== Texto de origen ==
____________

Las cuatro mujeres de “Gritos y Susurros” tienen características que las identifican. Son únicas. Ninguna es igual a otra. El contraste entre ellas es brutal. No hablaré de esos caracteres porque creo que es el espectador quien debe percibirlos con el transcurso de la película y el director nos lo muestra por separado, a mi entender, para que comprendamos lo distintas que son y a la vez la extraña relación que las mantiene –y mantendrá- juntas. No hay “una” protagonista en la obra, sino que las cuatro tienen igual peso: el protagonismo real lo constituyen las cuatro mujeres.
Las interacciones entre las éstas parecen forzadas por la enfermedad incurable de una de ellas y el trato que se dispensan dista mucho de ser familiar o ameno. Las circunstancias trágicas que rodean el momento estas mujeres son las que explican los recuerdos, las ensoñaciones o las culpas de cada una en la cinta, o ayudan a explicar el desenlace de la misma. Inevitable es entonces la revisión al tema de la muerte, que constituye el momento que cataliza el conflicto y lo acelera. Es la muerte un tema central que aqueja a Bergman y que, como escribió en su libro “La Linterna Mágica”, fue capaz de transmutar con mayor éxito en pantalla. La muerte de una de las hermanas –y las condiciones en que se produce- influye indefectiblemente en el comportamiento propio de las sobrevivientes y también en el grupal. Sin perjuicio de lo anterior, la muerte es sólo un catalizador: la compleja espiritualidad de cada una de ellas es anterior a la muerte y este hecho sirve sólo para decantarlo o hacerlo manifiesto. A través de él se hacen patentes las reales faces: la infidelidad, la incapacidad del contacto, la sexualidad, el matrimonio, el desamor, el desprecio y la insatisfacción se desprenden del dolor de la pérdida.
Pese a que esta amalgama de sentimientos encontrados, Bergman si sabe darnos algo de paz en el final, de una sublimidad sobrecogedora. Pareciera darnos a entender que un solo momento de la existencia y un minuto de fraternidad justifican tanto dolor y frustración y que pese a que la vida no es fácil, sí se puede disfrutar de ella en compañía de quienes se quieren, aunque sea efímero. Es ese el recuerdo que prevalece en el futuro y el que se va con nosotros al final de los días.
Otros comentarios sobre aspectos técnicos no vale la pena mencionarlos. La dirección de fotografía luce en el color con Sven Nykvist, la dirección de arte deslumbra con los vestidos y decorados de una suntuosa casa de principios de siglo. El color rojo lo inunda todo, incluso sus fundidos. La película goza de un ritmo muy particular, hipnótico y que mantiene en tensión absoluta en todo momento. Pero todo esto es de perogrullo, es Bergman y obviamente sabemos que será eso que nos dará. Por suerte.

____________

== Entradas proporcionadas ==
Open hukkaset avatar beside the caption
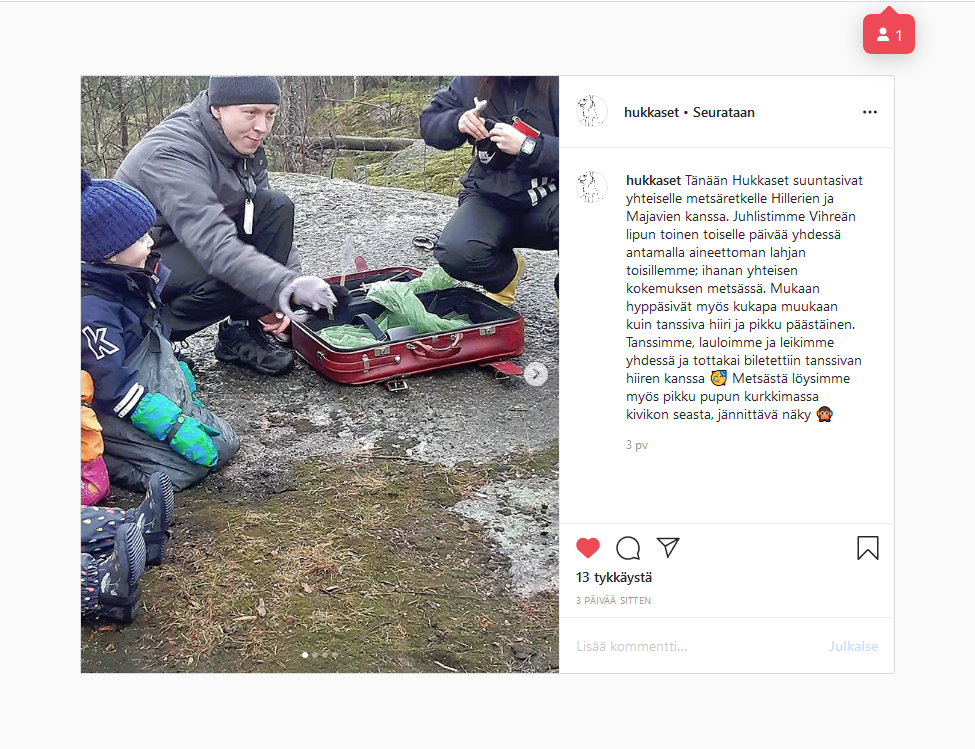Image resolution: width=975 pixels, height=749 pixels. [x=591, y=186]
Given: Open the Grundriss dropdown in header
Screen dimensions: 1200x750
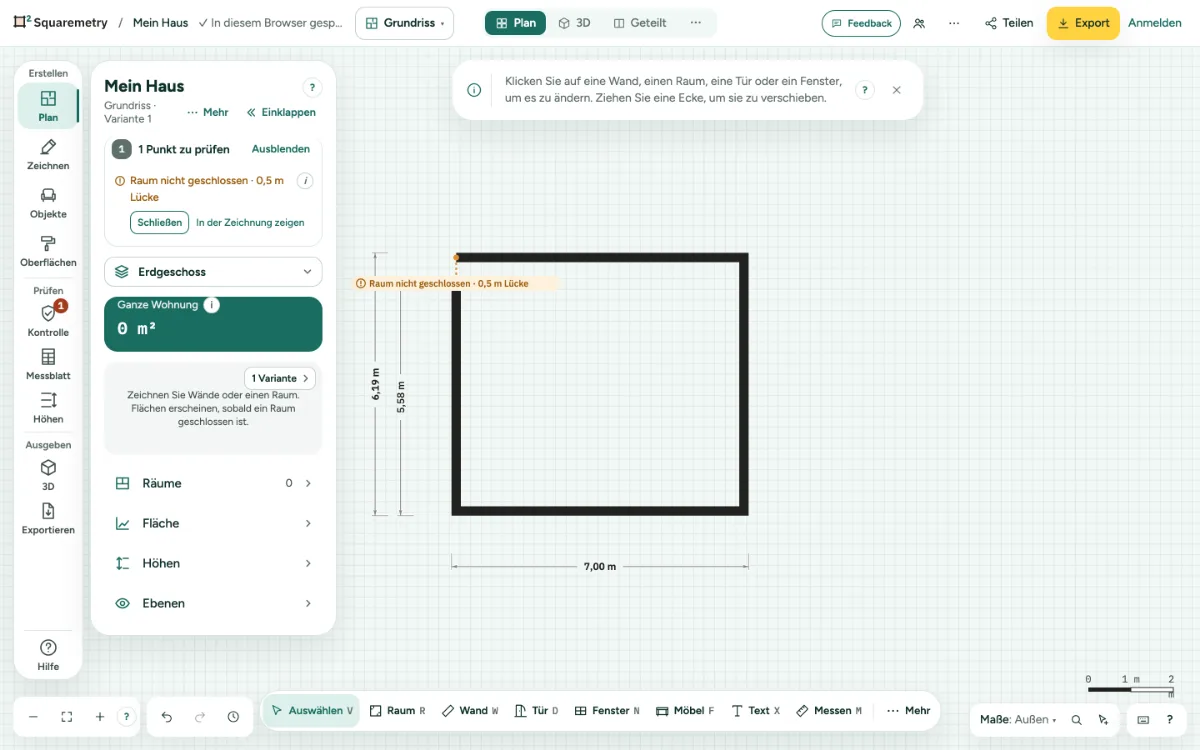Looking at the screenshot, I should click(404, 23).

____________

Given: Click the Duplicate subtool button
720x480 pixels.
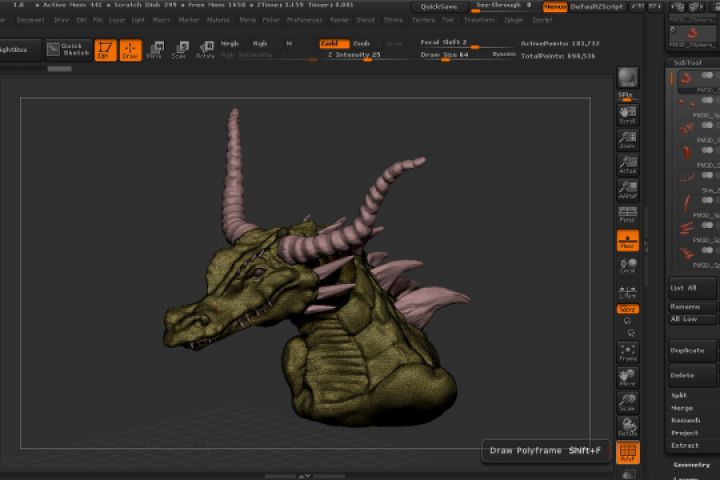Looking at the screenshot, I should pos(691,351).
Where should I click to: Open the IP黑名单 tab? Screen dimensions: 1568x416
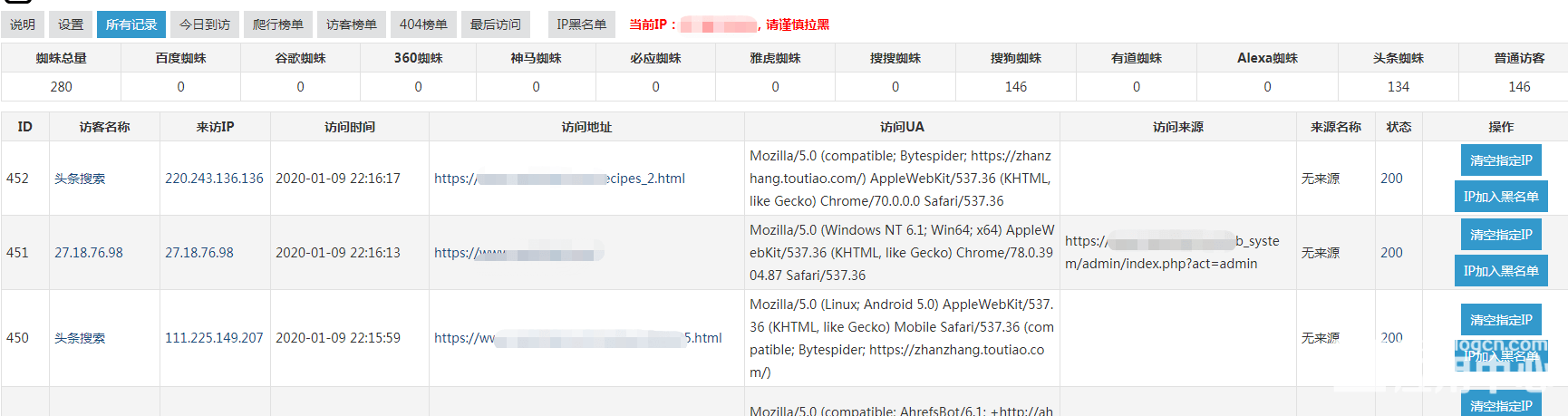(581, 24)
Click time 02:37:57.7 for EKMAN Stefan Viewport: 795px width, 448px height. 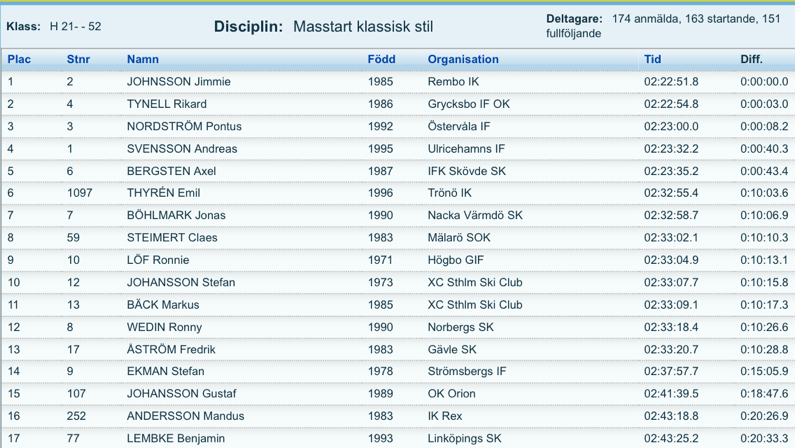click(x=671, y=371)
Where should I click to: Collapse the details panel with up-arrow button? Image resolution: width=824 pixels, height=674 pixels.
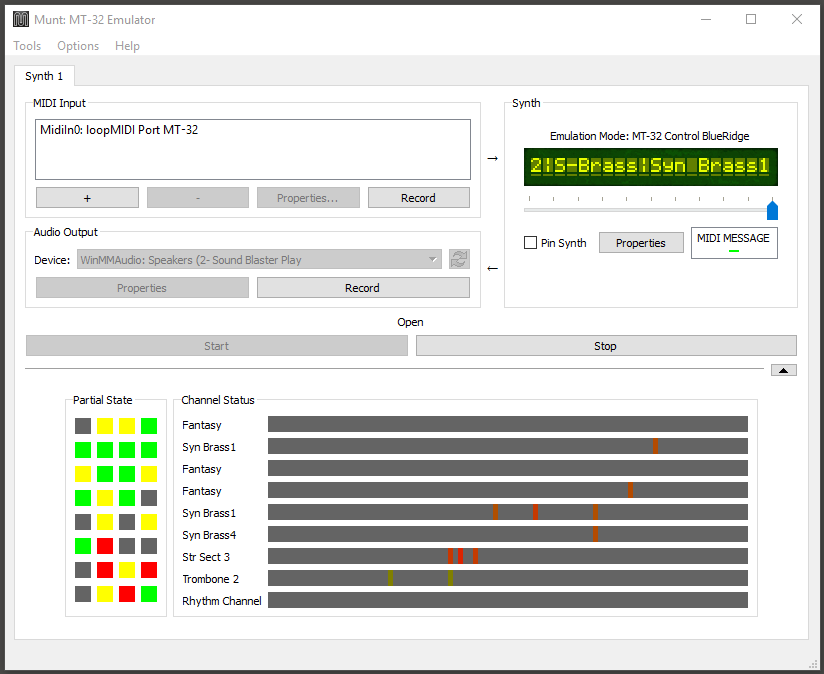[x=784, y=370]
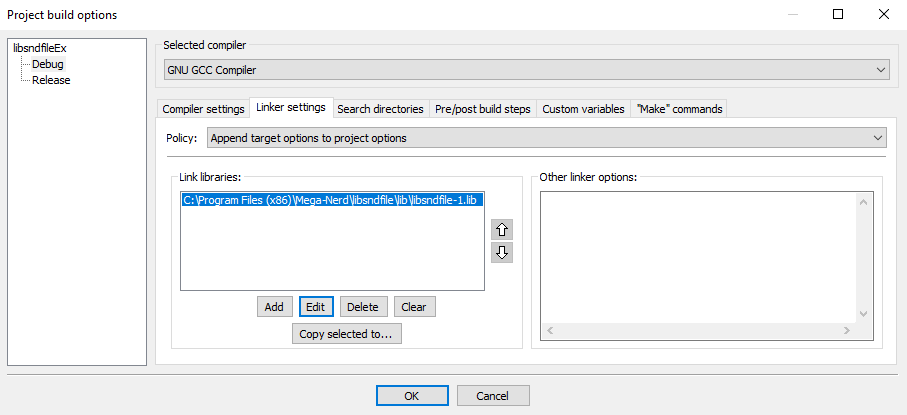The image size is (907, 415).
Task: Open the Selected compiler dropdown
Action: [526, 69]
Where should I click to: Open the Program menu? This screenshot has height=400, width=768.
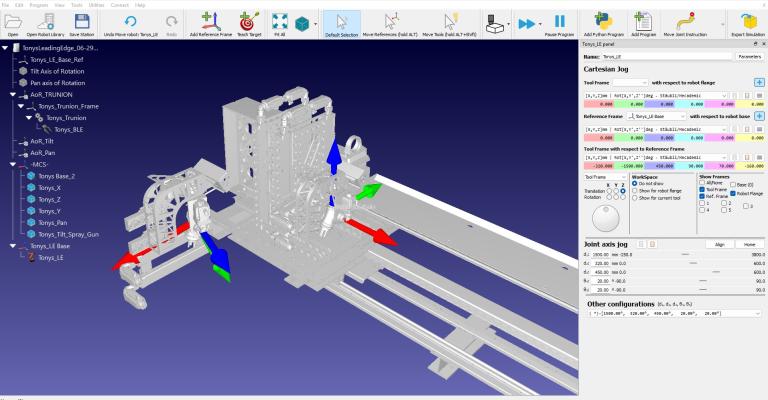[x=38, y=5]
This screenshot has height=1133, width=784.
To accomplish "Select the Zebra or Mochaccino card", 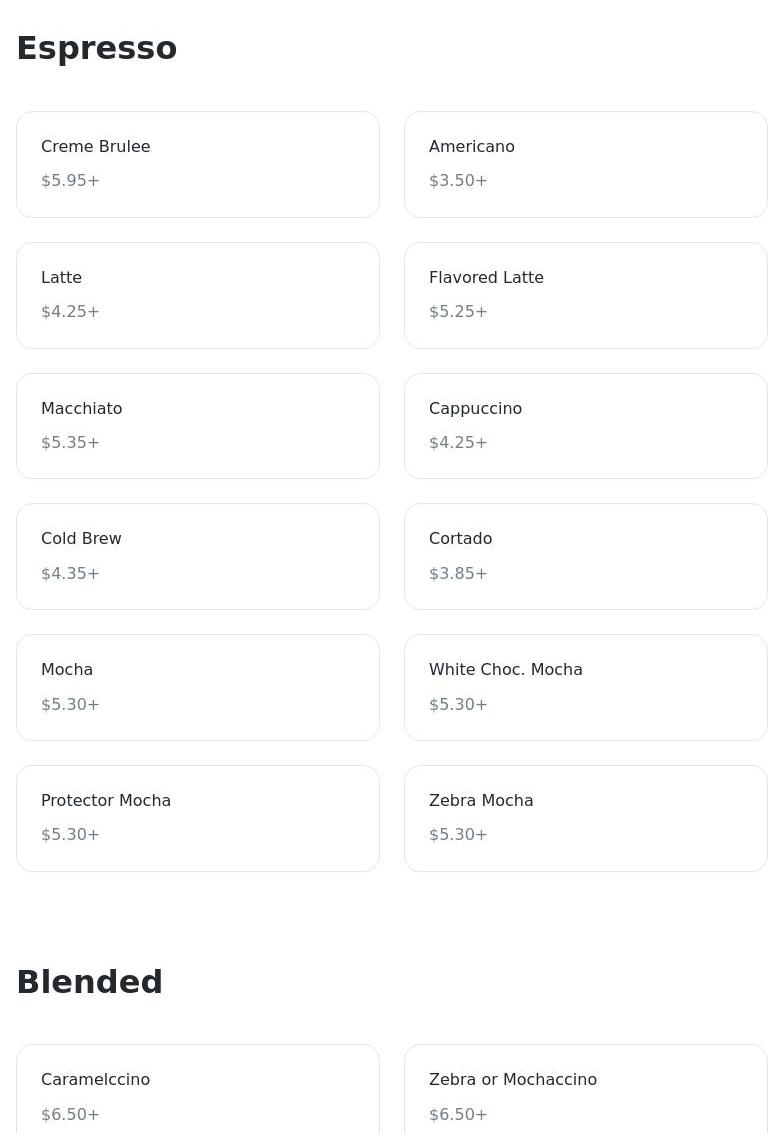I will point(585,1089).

____________

== Preguntas del material ==
a) Reproduce literalmente el texto sobre «Gritos y Susurros» desde "Otros comentarios sobre" hasta "dará. Por suerte.".
b) Indica si cada afirmación concuerda con el texto sobre «Gritos y Susurros». Responde sí o no y cita textualmente las palabras que lo determinan.
(i) La película tiene una sola protagonista.
(ii) La dirección de fotografía estuvo a cargo de Sven Nykvist.
(iii) El color que lo inunda todo es el azul.

== Soluciones en orden ==
a)
Otros comentarios sobre aspectos técnicos no vale la pena mencionarlos. La dirección de fotografía luce en el color con Sven Nykvist, la dirección de arte deslumbra con los vestidos y decorados de una suntuosa casa de principios de siglo. El color rojo lo inunda todo, incluso sus fundidos. La película goza de un ritmo muy particular, hipnótico y que mantiene en tensión absoluta en todo momento. Pero todo esto es de perogrullo, es Bergman y obviamente sabemos que será eso que nos dará. Por suerte.

b)
(i) No: «No hay “una” protagonista en la obra, sino que las cuatro tienen igual peso».
(ii) Sí: «La dirección de fotografía luce en el color con Sven Nykvist».
(iii) No: «El color rojo lo inunda todo, incluso sus fundidos».